- **Records from a dataset**:
== Segment start ==

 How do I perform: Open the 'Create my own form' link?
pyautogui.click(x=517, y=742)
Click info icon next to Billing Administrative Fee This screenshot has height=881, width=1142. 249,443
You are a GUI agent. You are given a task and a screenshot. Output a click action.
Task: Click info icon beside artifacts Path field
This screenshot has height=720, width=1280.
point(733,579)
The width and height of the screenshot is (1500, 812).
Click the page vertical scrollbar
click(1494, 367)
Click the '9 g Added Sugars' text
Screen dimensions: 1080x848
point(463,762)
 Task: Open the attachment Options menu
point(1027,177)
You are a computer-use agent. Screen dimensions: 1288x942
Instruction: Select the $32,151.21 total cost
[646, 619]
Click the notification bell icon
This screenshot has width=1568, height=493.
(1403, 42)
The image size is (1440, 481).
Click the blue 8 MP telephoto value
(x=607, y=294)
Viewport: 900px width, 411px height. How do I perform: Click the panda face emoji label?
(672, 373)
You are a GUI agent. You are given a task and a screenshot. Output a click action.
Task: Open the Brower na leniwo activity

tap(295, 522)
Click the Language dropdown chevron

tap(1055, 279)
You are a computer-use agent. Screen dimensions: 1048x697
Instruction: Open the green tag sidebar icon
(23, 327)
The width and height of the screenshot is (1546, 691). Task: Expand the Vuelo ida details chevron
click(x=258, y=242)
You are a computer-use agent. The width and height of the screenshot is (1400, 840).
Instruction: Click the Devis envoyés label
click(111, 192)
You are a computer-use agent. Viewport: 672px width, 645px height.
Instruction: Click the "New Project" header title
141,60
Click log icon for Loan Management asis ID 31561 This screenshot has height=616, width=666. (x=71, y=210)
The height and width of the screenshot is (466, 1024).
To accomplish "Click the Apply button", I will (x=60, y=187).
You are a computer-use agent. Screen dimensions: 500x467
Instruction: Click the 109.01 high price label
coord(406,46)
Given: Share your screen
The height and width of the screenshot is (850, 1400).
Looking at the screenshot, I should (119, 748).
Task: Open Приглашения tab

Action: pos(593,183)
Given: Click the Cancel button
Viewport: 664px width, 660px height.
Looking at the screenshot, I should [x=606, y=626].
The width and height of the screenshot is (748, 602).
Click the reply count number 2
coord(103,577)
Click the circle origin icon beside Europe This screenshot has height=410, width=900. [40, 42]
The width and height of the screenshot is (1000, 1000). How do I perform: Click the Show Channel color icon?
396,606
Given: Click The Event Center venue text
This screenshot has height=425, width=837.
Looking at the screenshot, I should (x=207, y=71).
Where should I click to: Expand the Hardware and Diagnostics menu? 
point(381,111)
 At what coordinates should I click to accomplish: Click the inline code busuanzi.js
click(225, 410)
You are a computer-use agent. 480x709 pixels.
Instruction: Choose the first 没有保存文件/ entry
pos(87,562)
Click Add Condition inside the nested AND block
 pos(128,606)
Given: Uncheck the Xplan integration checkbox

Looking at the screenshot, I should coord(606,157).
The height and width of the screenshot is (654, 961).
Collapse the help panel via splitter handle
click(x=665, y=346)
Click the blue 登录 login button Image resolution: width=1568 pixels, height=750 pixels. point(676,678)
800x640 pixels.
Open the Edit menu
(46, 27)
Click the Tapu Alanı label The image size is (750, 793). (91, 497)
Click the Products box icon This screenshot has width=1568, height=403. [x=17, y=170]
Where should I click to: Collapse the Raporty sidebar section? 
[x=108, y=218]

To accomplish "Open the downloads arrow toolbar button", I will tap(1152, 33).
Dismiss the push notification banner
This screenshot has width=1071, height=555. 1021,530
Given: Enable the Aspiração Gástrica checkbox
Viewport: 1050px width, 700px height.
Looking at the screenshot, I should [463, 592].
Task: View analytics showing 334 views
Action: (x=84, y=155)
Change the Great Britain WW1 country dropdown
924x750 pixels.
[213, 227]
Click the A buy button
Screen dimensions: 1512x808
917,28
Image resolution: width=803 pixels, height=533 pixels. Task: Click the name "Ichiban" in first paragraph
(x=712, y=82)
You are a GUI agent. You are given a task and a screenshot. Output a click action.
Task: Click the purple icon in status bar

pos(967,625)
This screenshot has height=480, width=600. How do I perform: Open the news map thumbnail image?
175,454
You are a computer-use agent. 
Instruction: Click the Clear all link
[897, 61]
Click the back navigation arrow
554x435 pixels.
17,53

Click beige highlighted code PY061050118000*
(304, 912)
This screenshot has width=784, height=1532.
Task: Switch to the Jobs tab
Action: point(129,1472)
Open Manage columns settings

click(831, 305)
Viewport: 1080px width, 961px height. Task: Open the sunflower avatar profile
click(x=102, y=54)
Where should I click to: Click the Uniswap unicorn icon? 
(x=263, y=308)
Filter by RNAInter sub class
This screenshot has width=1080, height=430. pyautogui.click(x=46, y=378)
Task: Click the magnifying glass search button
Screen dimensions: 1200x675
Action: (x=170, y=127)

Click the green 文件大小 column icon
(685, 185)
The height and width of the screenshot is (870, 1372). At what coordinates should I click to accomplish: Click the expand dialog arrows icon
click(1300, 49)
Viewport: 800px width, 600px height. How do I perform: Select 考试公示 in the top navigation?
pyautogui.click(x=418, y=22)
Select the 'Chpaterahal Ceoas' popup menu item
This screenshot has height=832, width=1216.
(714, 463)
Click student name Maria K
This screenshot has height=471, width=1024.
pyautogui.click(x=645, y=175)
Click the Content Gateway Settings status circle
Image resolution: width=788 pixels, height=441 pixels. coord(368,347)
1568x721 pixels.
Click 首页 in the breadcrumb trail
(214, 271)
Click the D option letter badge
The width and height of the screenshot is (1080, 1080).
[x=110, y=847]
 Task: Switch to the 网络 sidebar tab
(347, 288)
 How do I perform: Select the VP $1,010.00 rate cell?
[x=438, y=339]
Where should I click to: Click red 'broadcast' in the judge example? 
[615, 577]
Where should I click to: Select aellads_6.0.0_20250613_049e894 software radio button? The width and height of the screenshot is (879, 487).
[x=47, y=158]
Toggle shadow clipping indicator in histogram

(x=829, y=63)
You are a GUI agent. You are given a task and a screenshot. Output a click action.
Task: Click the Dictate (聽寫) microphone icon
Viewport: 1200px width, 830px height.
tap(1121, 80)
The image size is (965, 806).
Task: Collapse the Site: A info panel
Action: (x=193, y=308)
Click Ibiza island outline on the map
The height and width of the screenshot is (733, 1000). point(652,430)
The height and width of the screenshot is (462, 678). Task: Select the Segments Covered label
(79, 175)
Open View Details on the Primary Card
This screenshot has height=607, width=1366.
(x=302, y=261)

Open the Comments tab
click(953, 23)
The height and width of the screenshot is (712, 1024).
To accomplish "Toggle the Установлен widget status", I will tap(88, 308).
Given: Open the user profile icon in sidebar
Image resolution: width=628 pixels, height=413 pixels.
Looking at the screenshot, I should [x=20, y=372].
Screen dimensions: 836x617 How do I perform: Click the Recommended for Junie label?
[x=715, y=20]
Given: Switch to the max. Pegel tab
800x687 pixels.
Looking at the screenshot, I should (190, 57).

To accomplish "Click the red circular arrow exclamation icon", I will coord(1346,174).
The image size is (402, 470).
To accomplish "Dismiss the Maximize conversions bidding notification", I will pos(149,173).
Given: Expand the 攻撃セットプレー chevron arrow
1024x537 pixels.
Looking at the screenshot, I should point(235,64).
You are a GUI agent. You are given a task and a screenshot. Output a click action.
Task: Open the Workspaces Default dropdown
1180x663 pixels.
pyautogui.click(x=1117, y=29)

== Segment end ==

Check each line of the data above, and please copy the ones in which the string "computer" occurs.

You are a computer-use agent. Screen dimensions: 1288x942
You are a computer-use agent. Screen dimensions: 1048x697
You are a computer-use agent. The width and height of the screenshot is (1400, 840).
You are a computer-use agent. Viewport: 672px width, 645px height.
You are a computer-use agent. Screen dimensions: 500x467
You are a computer-use agent. 480x709 pixels.
You are a computer-use agent. 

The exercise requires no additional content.